Fragmento de un conjunto de datos:
-----

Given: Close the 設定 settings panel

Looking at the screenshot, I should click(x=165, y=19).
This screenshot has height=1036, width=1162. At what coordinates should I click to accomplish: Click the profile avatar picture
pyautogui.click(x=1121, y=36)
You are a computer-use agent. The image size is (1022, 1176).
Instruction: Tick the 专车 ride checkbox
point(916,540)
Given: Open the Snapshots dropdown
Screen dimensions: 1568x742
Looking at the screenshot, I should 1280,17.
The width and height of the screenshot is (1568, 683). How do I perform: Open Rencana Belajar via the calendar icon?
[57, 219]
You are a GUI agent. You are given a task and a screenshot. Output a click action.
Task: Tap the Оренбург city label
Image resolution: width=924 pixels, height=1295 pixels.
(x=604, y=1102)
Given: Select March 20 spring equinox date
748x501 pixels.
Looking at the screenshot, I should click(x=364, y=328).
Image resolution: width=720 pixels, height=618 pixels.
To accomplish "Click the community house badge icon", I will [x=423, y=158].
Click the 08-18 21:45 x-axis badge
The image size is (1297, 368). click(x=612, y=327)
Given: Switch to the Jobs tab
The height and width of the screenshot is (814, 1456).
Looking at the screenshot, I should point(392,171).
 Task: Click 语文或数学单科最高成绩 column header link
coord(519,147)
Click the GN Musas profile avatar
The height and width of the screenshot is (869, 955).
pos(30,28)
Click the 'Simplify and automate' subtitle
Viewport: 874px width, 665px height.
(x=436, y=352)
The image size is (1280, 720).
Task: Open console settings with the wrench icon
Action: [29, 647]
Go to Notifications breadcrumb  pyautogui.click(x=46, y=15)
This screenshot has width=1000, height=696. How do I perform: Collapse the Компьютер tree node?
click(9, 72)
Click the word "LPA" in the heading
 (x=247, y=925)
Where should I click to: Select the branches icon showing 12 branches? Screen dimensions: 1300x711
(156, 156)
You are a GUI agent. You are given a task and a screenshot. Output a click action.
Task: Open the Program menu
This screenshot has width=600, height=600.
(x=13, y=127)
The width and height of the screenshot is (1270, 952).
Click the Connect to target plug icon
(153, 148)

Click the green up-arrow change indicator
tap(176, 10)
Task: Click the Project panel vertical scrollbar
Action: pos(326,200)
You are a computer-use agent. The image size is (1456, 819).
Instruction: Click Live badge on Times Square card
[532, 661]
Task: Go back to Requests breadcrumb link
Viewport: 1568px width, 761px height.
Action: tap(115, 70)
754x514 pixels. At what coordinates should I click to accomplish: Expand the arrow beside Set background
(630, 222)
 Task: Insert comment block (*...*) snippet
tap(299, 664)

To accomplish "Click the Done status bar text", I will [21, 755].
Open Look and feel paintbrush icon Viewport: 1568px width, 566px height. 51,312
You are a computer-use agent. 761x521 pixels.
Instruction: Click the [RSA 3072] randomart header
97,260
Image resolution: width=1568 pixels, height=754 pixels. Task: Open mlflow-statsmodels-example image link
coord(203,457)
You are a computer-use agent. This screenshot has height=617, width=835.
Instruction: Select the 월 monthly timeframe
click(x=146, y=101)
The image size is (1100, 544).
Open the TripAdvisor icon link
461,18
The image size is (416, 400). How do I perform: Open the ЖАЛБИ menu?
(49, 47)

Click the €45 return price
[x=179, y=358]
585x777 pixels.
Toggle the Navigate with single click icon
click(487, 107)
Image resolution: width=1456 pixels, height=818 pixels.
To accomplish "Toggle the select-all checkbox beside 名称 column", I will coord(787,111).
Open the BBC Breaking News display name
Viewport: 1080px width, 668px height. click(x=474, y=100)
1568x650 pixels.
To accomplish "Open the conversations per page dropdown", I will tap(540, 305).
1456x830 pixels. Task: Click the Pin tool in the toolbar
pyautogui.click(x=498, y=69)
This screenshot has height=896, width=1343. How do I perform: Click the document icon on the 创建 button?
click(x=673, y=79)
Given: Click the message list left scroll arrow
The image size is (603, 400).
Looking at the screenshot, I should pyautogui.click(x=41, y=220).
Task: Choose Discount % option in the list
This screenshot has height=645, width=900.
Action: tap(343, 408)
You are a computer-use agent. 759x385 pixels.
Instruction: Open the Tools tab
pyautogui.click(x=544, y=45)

-----

→ Objetivo:
Por favor, actualiza el tramo de entradas que va desde la línea que contiene "Open Look and" hasta la que contiene "Action: tap(343, 408)", ambas incluidas, y vuelve a escribirlo cambiando "TripAdvisor" por "Tripadvisor" sin alterar nada más.

→ Resultado:
Open Look and feel paintbrush icon Viewport: 1568px width, 566px height. 51,312
You are a computer-use agent. 761x521 pixels.
Instruction: Click the [RSA 3072] randomart header
97,260
Image resolution: width=1568 pixels, height=754 pixels. Task: Open mlflow-statsmodels-example image link
coord(203,457)
You are a computer-use agent. This screenshot has height=617, width=835.
Instruction: Select the 월 monthly timeframe
click(x=146, y=101)
The image size is (1100, 544).
Open the Tripadvisor icon link
461,18
The image size is (416, 400). How do I perform: Open the ЖАЛБИ menu?
(49, 47)

Click the €45 return price
[x=179, y=358]
585x777 pixels.
Toggle the Navigate with single click icon
click(487, 107)
Image resolution: width=1456 pixels, height=818 pixels.
To accomplish "Toggle the select-all checkbox beside 名称 column", I will coord(787,111).
Open the BBC Breaking News display name
Viewport: 1080px width, 668px height. click(x=474, y=100)
1568x650 pixels.
To accomplish "Open the conversations per page dropdown", I will tap(540, 305).
1456x830 pixels. Task: Click the Pin tool in the toolbar
pyautogui.click(x=498, y=69)
This screenshot has height=896, width=1343. How do I perform: Click the document icon on the 创建 button?
click(x=673, y=79)
Given: Click the message list left scroll arrow
The image size is (603, 400).
Looking at the screenshot, I should pyautogui.click(x=41, y=220).
Task: Choose Discount % option in the list
This screenshot has height=645, width=900.
Action: tap(343, 408)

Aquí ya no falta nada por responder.